▶ TRY IT
Would you reproduce exactly, and only, the lines starting at the one with "This screenshot has height=756, width=1568." and ending at the last line of the data, with both included? Leave the pictures out.
[SUPPLIED MATERIAL — start]
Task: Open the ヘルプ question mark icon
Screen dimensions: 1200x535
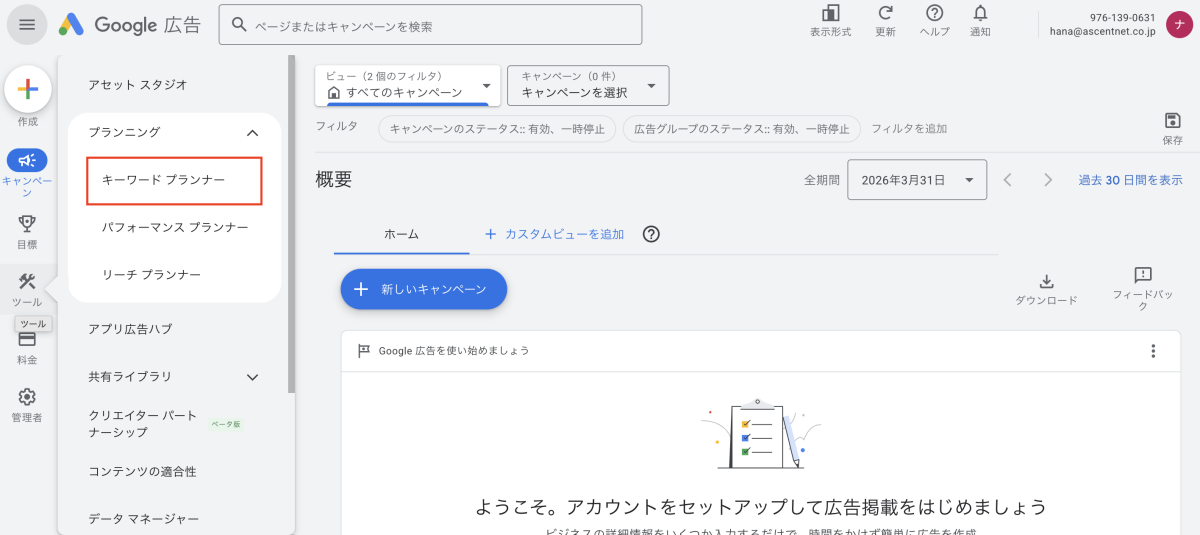Action: point(934,14)
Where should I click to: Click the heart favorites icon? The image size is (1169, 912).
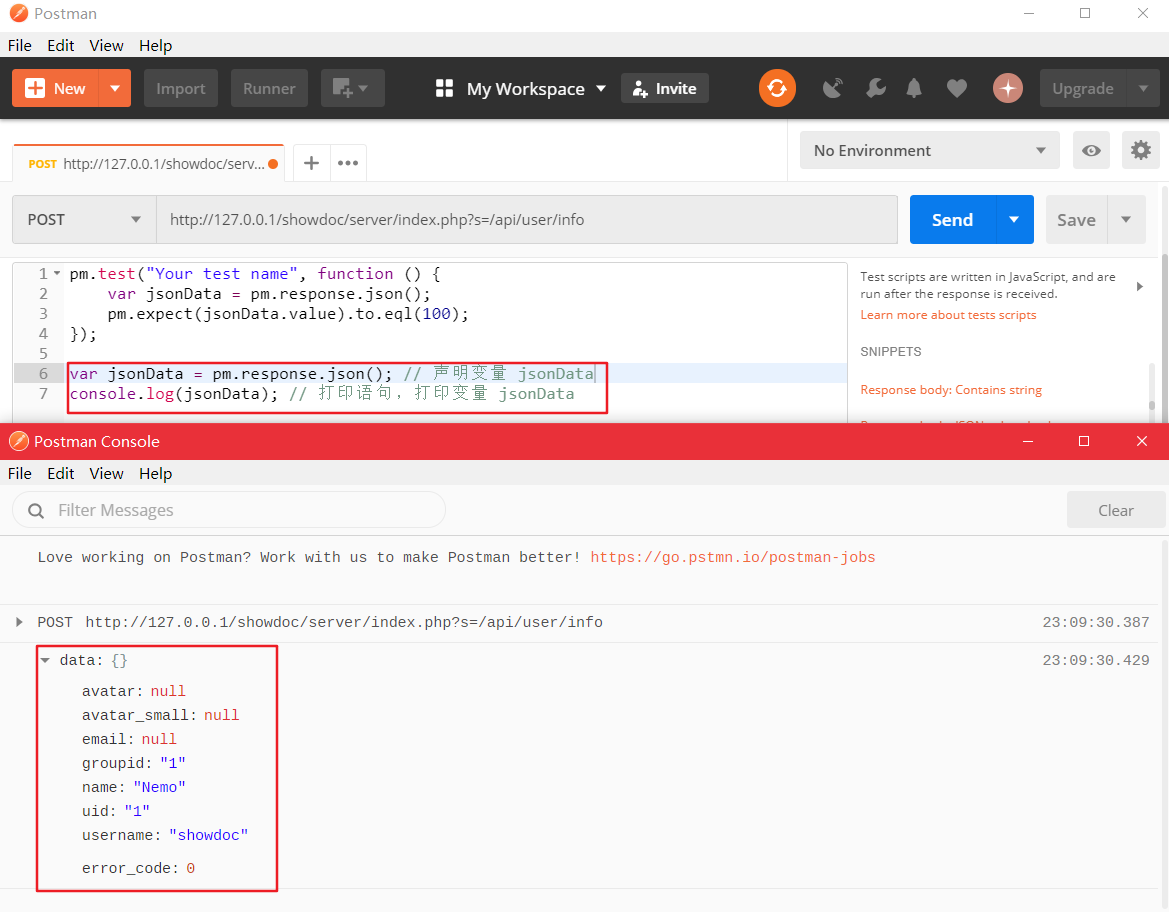coord(956,88)
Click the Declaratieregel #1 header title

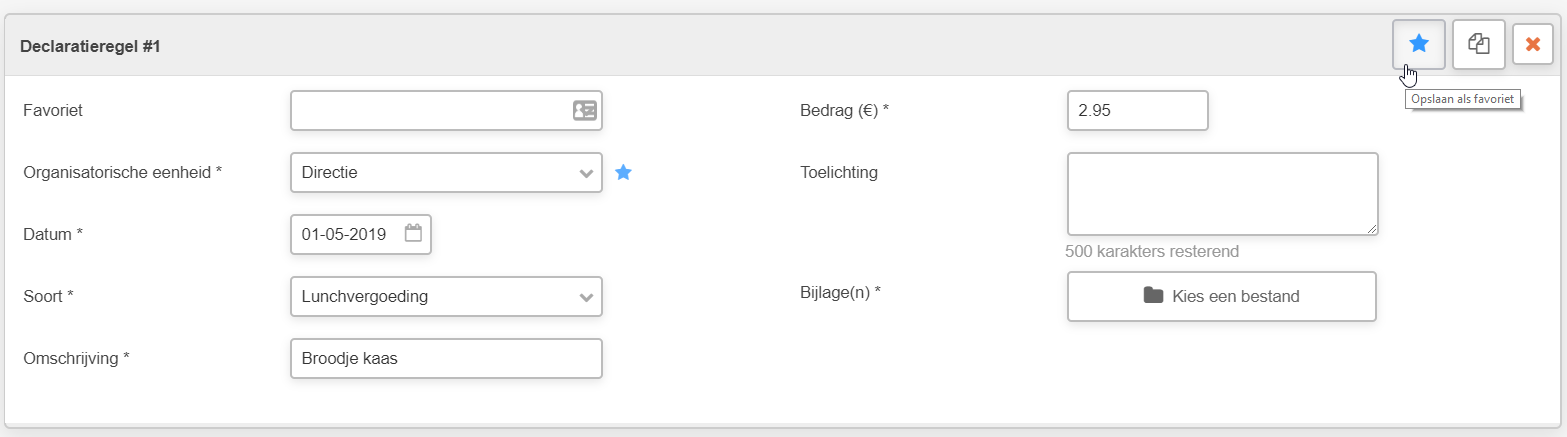click(90, 46)
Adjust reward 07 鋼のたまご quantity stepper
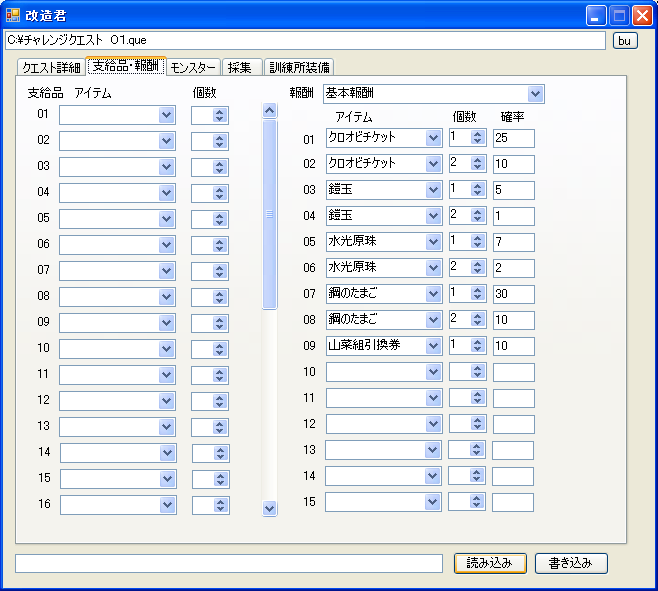This screenshot has height=591, width=658. tap(477, 294)
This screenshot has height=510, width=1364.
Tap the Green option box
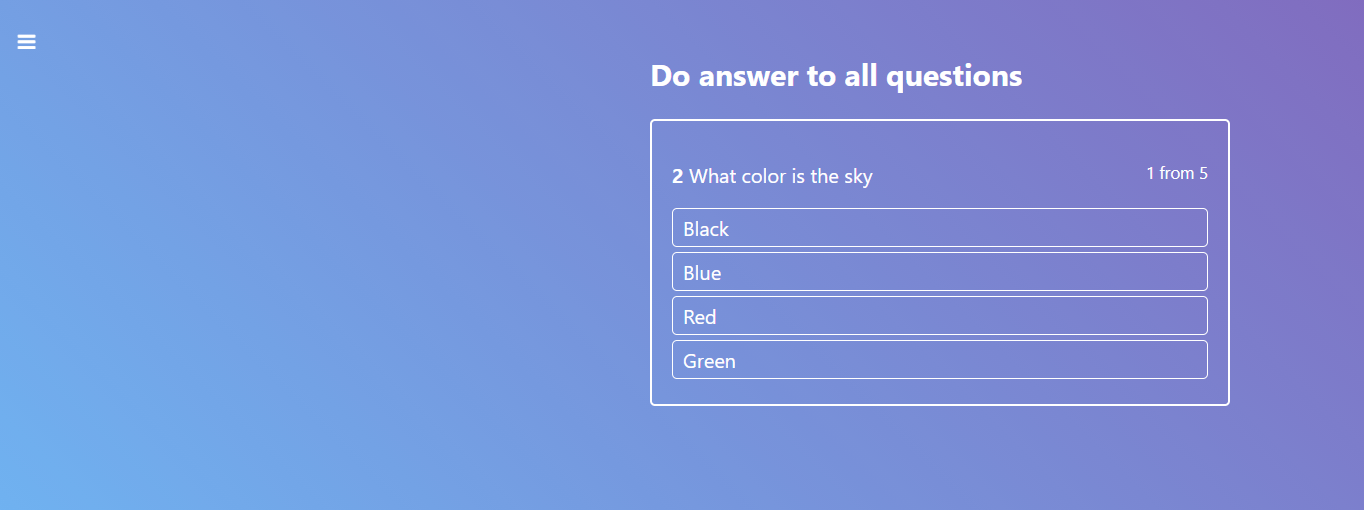(x=939, y=360)
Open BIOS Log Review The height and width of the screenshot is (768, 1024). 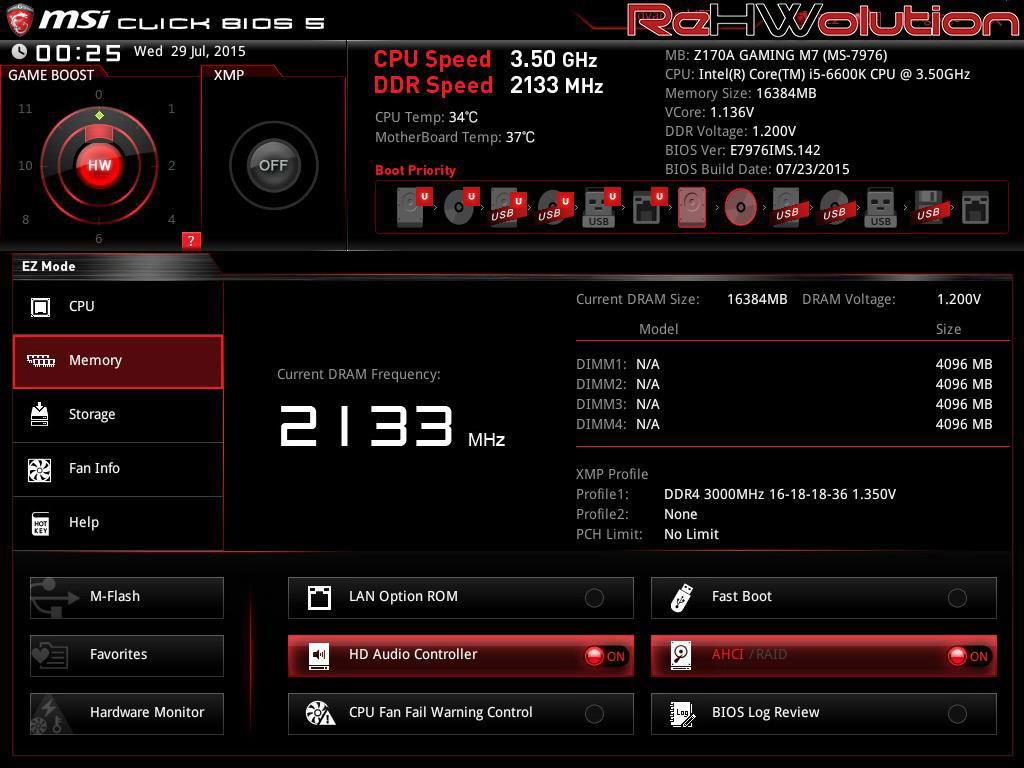823,713
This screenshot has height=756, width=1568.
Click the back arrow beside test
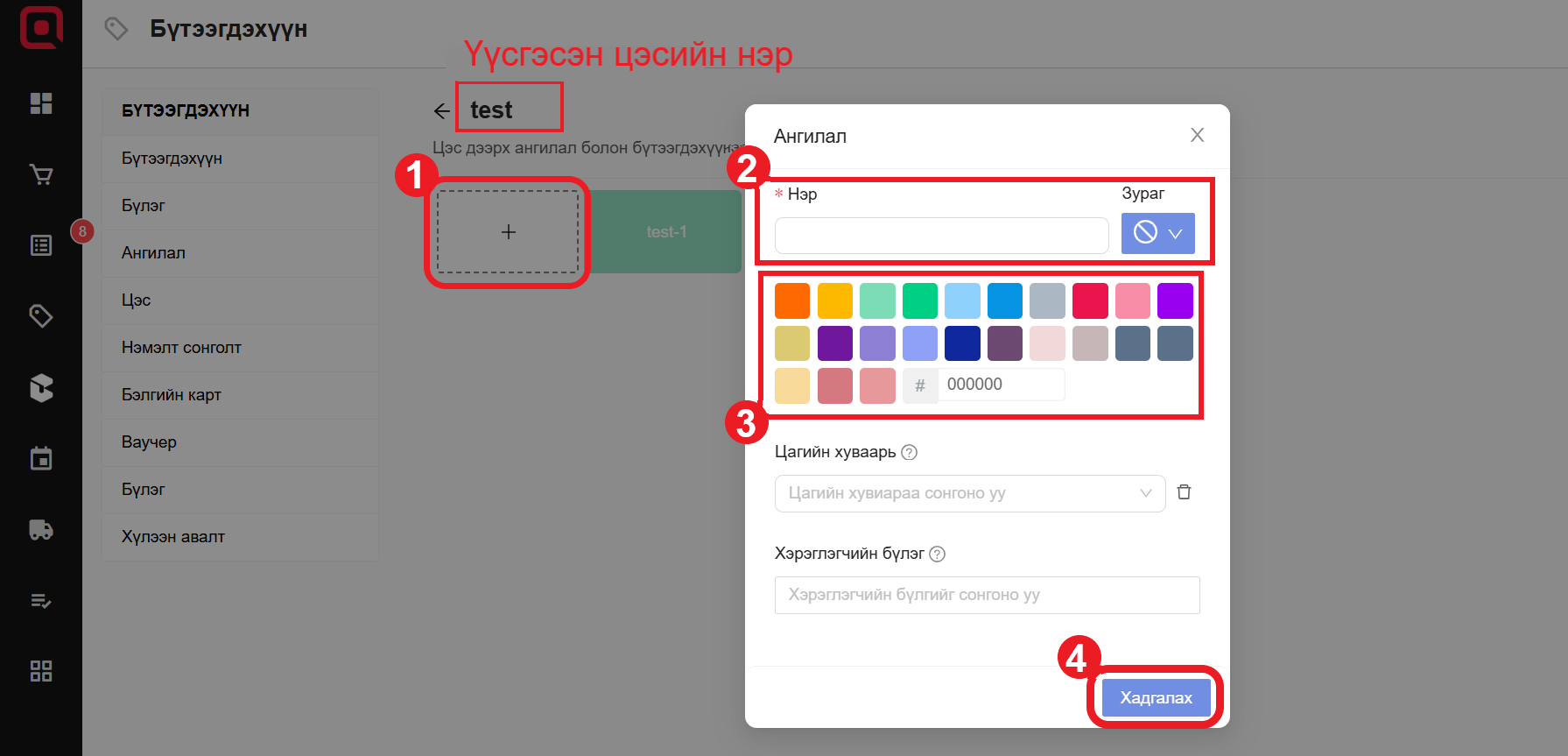tap(442, 111)
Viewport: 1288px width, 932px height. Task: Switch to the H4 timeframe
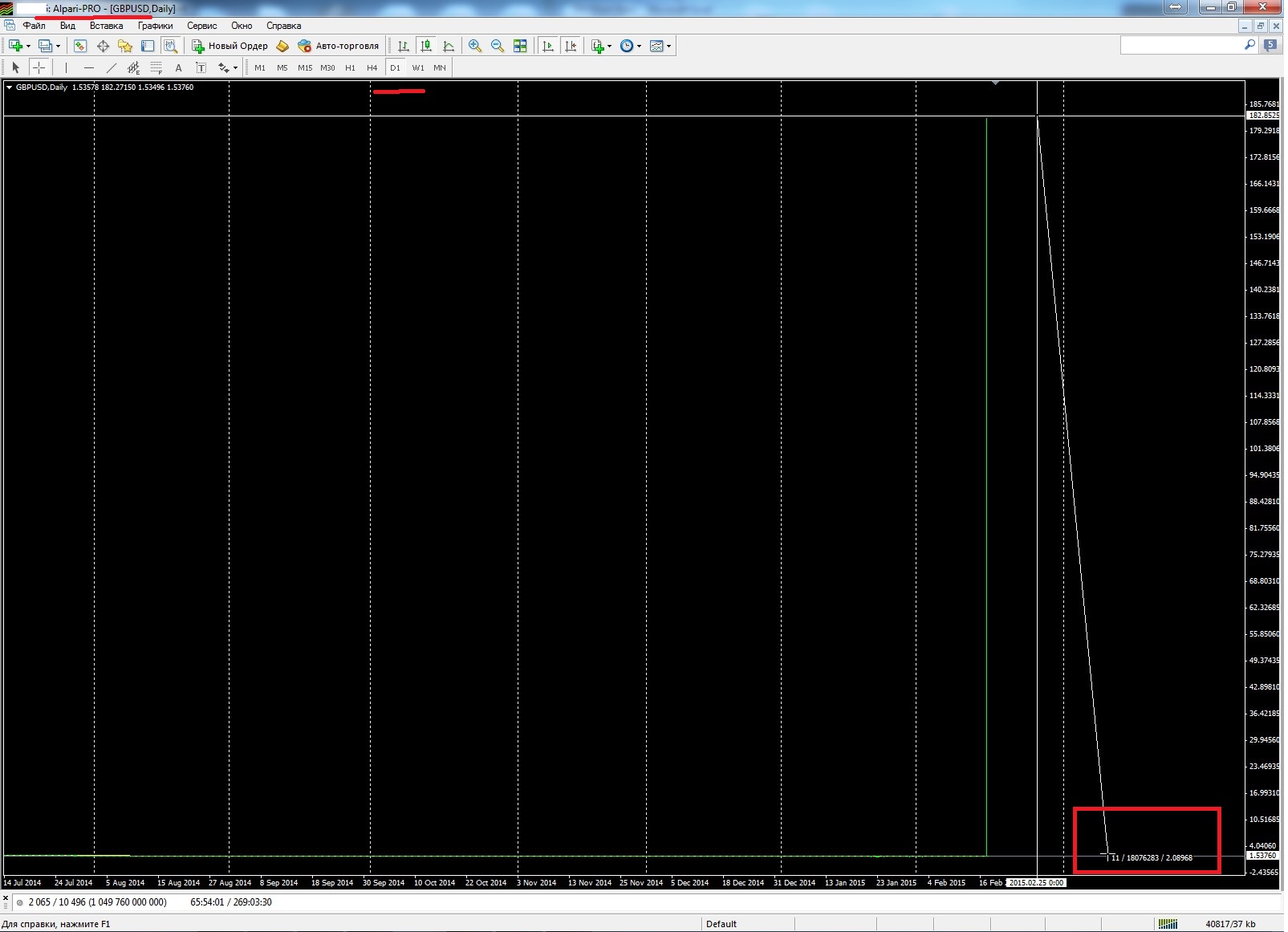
[SUPPLIED MATERIAL — finish]
▶ ANSWER SECTION
This screenshot has height=756, width=1568.
Click the back arrow beside test
tap(442, 111)
Viewport: 1288px width, 932px height. Task: Switch to the H4 timeframe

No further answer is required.